Blood culture from venous and central catheters was sampled separately, and the causative microorganism was identified as a Gram-negative, motile, lactose-fermenting bacillus, which was identified by the Vitek MS automatic identification system using a GN card as Leclercia adecarboxylata. Antibiotic sensitivity testing using Vitek 2 showed that it is an extended-spectrum beta-lactamase producer. The results are summarized in Table 1 (https://www.ncbi.nlm.nih.gov/pmc/articles/PMC3421816/table/T1/). The L. adecarboxylata strain was resistant to most beta-lactams, including narrow, expanded, and broad-spectrum cephalosporins. But it was susceptible to all quinolones and carbapenems tested.

The treatment regimen was changed to meropenem 500 mg IV once daily and gentamicin based on antibiotic susceptibility tests (ASTs) from blood cultures. This targeted therapy was successful, and the patient became afebrile. The patient received meropenem and gentamicin for two weeks, and then she was discharged in good condition.

3. Discussion

L. adecarboxylata is a Gram-negative bacillus belonging to the Enterobacteriaceae family. The association of L. adecarboxylata with catheter (particularly tunneled CVC) related septicemia is increasingly reported [13]. In 2013, De Mauri and colleagues reported that there were 15 reports of adult patients with catheter-related septicemia due to L. adecarboxylata [5]. Bacterial resistance to antibiotics is increasing worldwide in healthcare settings and in the community. The dissemination of extended-spectrum beta-lactamase Enterobacteriaceae (ESBL-E) is alarming [14]. Antibiotic-resistant L. adecarboxylata strains have been reported in six different cases. Of these cases, only two were extended beta-lactamase producer isolates.
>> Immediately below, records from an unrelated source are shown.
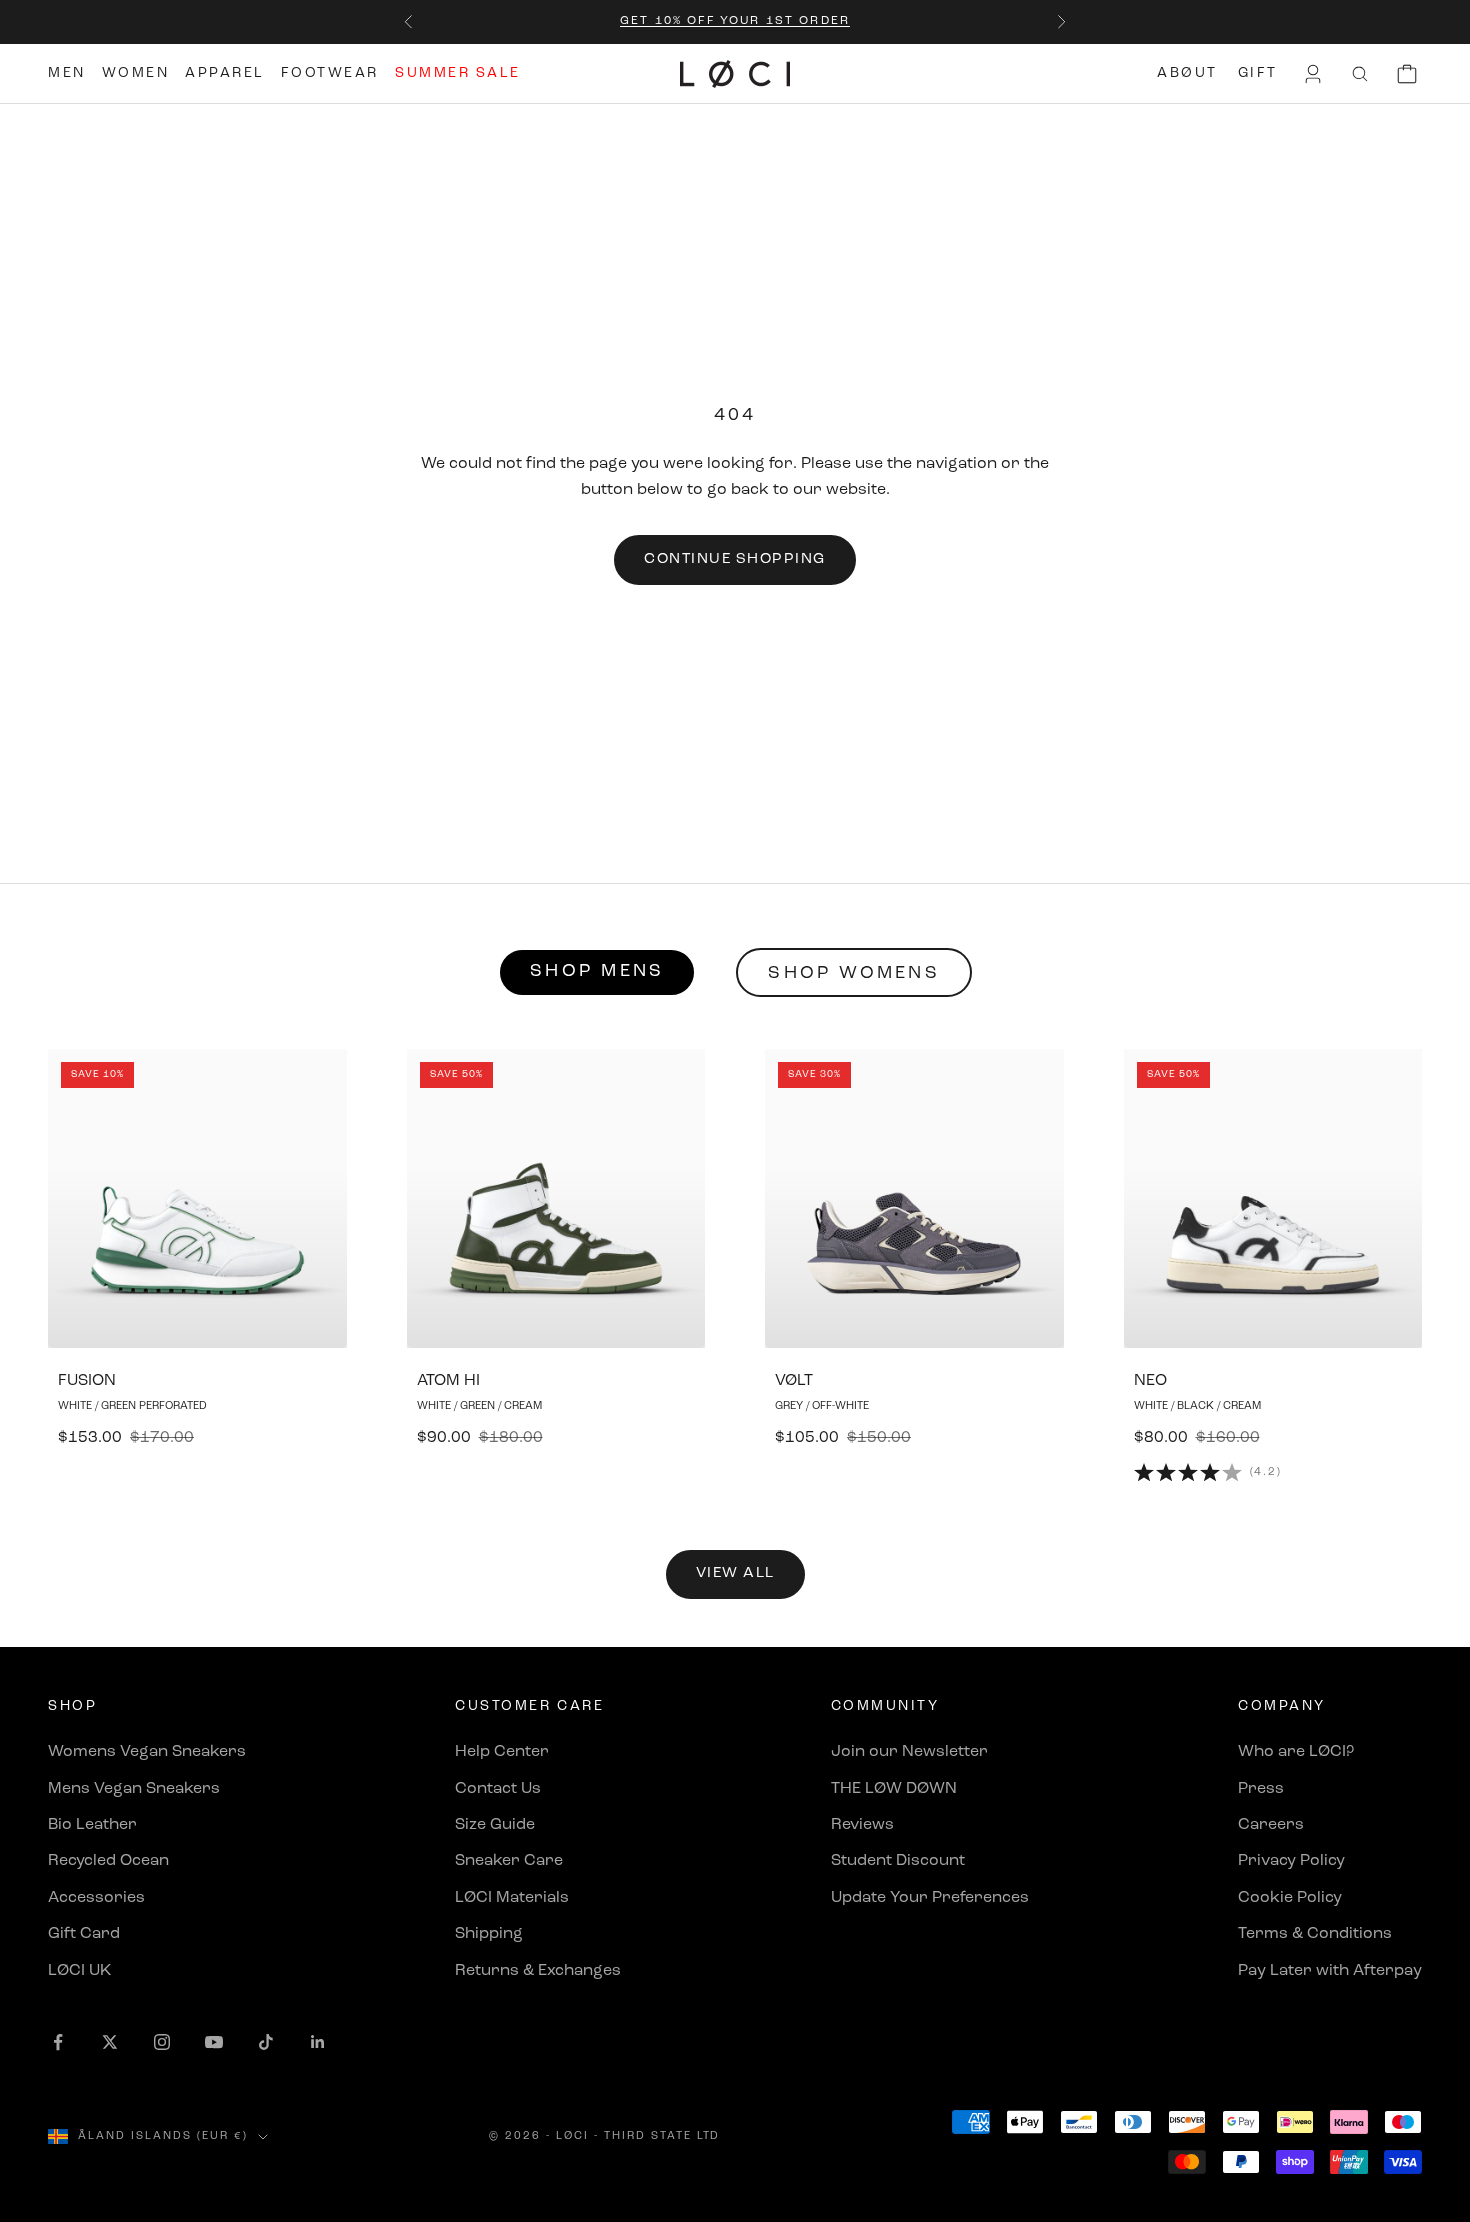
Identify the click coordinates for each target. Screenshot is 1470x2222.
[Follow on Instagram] (162, 2042)
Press (1261, 1789)
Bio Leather (92, 1825)
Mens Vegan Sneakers (134, 1789)
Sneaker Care (509, 1861)
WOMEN (136, 73)
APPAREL (225, 73)
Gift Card (84, 1934)
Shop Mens (597, 972)
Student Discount (898, 1861)
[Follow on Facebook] (58, 2042)
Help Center (502, 1752)
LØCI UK (79, 1971)
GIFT (1258, 73)
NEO (1150, 1381)
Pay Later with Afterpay (1330, 1971)
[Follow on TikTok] (266, 2042)
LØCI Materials (512, 1898)
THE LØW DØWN (894, 1789)
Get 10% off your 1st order (735, 21)
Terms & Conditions (1315, 1934)
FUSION (87, 1381)
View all (735, 1573)
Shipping (489, 1934)
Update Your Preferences (930, 1898)
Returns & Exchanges (538, 1971)
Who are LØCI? (1296, 1752)
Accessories (96, 1898)
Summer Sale (458, 73)
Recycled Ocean (108, 1861)
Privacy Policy (1291, 1861)
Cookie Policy (1290, 1898)
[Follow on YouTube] (214, 2042)
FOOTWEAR (330, 73)
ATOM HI (448, 1381)
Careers (1271, 1825)
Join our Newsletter (909, 1752)
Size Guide (495, 1825)
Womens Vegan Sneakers (147, 1752)
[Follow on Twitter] (110, 2042)
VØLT (794, 1381)
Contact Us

The first case from a patient with acute myeloid leukaemia produced ESBL. This strain encoded SHV-type beta-lactamases [15]. The second case was ESBL producing a multidrug-resistant L. adecarboxylata strain harbouring blaTEM-1, blaCTX-M-3, and intl1 cassette (dfrA12-orfF-aadA2) genes in a 47-year-old female with breast cancer [16]. Although L. adecarboxylata has been recognized as a relatively insignificant human pathogen due to its low virulence and high antibiotic susceptibility, multidrug-resistant strains can become life-threatening human bacterial pathogens by acquiring genetic determinants, including blaSHV, blaTEM-1, blaCTX-M group 1, and intl1 genes. Of note, L. adecarboxylata is an uncommon isolate in microbiology laboratories, but it will likely be more often identified with new diagnostic techniques.

In conclusion, we report the third case of catheter-related septicemia due to ESBL producing a multidrug-resistant L. adecarboxylata strain in a 50-year-old female with end-stage renal disease.

Data Availability

The authors declare that this article does not show the name or data of the patient.

Written informed consent was obtained from the patient.

Conflicts of Interest

The authors declare no conflicts of interest.